Main Authors: Herrmann, J., Rybacki, E., Wang, W., Milsch, H. H.
Format: info publication-other Journal
Bahasa: eng
Terbitan: , 2020
Subjects:
Online Access: https://zenodo.org/record/5795721
Daftar Isi:
  • We conducted fracture permeability experiments on shales at elevated confining pressures, pc, temperatures, T, and differential stresses, σ, representing in situ conditions (z≈2-3km). Examined rocks were Wissenbach shale, which is of Variscan age, recovered from the `Hahnenklee' drill site (Harz mountains, Germany). Petrophysical (He-pycnometry, Energy dispersive X-ray diffraction) as well as microstructural observations (scanning electron microscopy) reveal a fine grained, anisotropic shale matrix (grain size d ≤ 50 μm) with porosity values of φHe = 1-2%. Main shale components were identified as mechanically weak phyllosilicates, intermediate strong carbonates and strong quartz minerals. Constant strain rate deformation experiments performed at pc = 50 MPa and T = 100 °C prior to fracture conductivity tests reveal predominantly brittle deformation behavior. Peak strength was substantially higher for samples loaded perpendicular to the visible bedding orientation compared to bedding-parallel loading. Fracture permeability tests were done on samples prepared with a saw-cut of given roughness, allowing to measure the evolution of fracture permeability with time under pre-defined pc-T-σ conditions using water and reservoir representative fluids. With increasing pc and σ, fracture permeability, k, decreases, approaching a minimum value at high pc (> 20 MPa) and σ (> 45 MPa), possibly induced by a change from fluid flow through the entire fracture towards flow through localized channels. Comparing the initial and final roughness of the fracture surfaces after experiments reveals that the amount of asperities is reduced. Above T = 40°C, the influence of increasing temperature on permeability is relatively low as k remains nearly constant up to 100 °C, after an initial reduction if temperature was increased from 20 to 40 °C. However, we found a higher concentration of Na+ rather than Si4+ at enhanced temperatures of T = 70°C and T=90°C, respectively.
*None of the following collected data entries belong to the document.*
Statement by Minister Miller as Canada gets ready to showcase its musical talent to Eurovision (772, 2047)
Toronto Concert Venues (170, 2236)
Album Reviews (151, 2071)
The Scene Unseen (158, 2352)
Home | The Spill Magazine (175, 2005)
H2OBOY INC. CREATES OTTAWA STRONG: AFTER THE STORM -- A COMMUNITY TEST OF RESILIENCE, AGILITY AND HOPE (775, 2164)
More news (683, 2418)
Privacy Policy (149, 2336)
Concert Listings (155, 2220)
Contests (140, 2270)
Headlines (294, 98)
In addition, Na- and Si-bearing minerals exhibited a higher dissolution rate at T=90°C, if compared to T=70°C. Our results suggest that the investigated shales may be considered as a potential host rock for (unconventional) Enhanced Geothermal Systems (EGS) as the influence of mechanical in situ boundary conditions as well as (fluid) chemistry is relatively low.